Figure 2. Figure 2. Normal adenine metabolism.

Prevalence and recognition

APRT deficiency is an underdiagnosed disorder in the United States. With an estimated prevalence of 1/50,000 - 1/100,000 [6] and less than 300 reported cases worldwide, most individuals with APRT deficiency are unaware of their condition. This is due to both a lack of awareness of the disorder among physicians and the challenges of differentiating DHA stones from other purine stones.

Risks of APRT deficiency

Identifying APRT deficiency is important due to the long-term risks associated with the condition. Approximately 90% of patients with APRT deficiency experience urolithiasis, often beginning at a young age [7]. A significant proportion of these patients will develop chronic kidney disease which may progress to end-stage renal disease (ESRD). For APRT patients, with or without urolithiasis, there is a risk of developing ESRD due to crystalline nephropathy. Because the kidney failure is secondary to a systemic disorder, transplanted kidneys will also fail unless the disease is recognized and treated [8]. No other organ systems have been reported to be affected by APRT deficiency.
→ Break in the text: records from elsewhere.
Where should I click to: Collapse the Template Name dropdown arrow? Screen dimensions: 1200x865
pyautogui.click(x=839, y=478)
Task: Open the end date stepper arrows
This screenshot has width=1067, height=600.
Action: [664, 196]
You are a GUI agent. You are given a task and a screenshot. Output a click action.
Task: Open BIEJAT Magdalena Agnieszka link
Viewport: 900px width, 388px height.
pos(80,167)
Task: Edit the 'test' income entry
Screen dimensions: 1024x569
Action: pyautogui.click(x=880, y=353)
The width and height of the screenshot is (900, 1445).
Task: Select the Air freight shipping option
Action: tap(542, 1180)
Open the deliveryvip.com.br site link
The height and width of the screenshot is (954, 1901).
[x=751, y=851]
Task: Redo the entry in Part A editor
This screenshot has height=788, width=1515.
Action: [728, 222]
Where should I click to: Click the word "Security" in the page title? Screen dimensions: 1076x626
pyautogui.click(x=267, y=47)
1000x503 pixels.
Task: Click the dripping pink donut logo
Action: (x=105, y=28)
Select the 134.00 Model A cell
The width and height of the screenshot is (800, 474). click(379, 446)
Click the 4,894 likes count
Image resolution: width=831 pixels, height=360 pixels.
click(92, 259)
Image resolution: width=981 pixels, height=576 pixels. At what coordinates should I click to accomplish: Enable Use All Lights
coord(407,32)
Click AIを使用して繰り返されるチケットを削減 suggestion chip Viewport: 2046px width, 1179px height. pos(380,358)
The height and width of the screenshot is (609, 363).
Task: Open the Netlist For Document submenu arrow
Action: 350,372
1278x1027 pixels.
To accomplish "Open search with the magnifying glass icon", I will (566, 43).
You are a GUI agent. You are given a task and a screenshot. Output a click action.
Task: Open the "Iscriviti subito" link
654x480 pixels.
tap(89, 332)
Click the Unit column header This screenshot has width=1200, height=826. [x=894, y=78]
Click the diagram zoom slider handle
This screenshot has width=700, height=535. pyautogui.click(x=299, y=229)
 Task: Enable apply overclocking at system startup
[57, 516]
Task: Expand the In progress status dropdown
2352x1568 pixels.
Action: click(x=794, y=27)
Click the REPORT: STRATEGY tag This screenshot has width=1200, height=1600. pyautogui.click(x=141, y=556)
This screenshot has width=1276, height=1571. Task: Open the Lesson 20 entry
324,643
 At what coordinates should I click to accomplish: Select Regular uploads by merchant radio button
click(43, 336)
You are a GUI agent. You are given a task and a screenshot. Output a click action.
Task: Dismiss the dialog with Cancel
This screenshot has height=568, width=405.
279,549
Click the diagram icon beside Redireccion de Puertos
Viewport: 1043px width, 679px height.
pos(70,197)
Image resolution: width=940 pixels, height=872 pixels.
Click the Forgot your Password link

Identification of APRT deficiency

Bollee et al discuss the identification of 53 cases of APRT deficiency, finding that stone analysis was the most common method, followed by crystalluria. The 2,8-DHA stones are variable in color, with reports from reddish brown to grey and whitish yellow to grey blue [9]. If APRT deficiency is suspected, stones should be analyzed using infrared spectroscopy or ultraviolet spectroscopy at pH 2 and 10, as alkaline ultraviolet spectroscopy will not differentiate DHA stones from uric acid stones. On polarized light microscopy, DHA crystals appear round and reddish brown, with a characteristic central Maltese cross pattern [10]. Confirmation of APRT deficiency can be performed by assaying for APRT activity in red cell lysate or through genetic testing in populations in which the deficiency has been characterized [11].

Treatment and outcomes

The medical treatment for APRT deficiency centers on the use of allopurinol or febuxostat to inhibit the conversion of adenine to 2,8-DHA [12]. Adenine is readily excreted and does not appear to contribute to stone formation. Edvardsson et al (2001) observed an allopurinol dosage of 5 - 10 mg/kg/day to be effective at preventing most recurrences of DHA stones. As the solubility of DHA is not significantly altered by pH, a high fluid intake without alkalinization is recommended. A low purine diet, as for recurrent uric acid urolithiasis, is also beneficial. APRT deficiency can be controlled, but early detection to prevent kidney damage is critical.

Conflict of Interest

The authors have no conflicts of interest.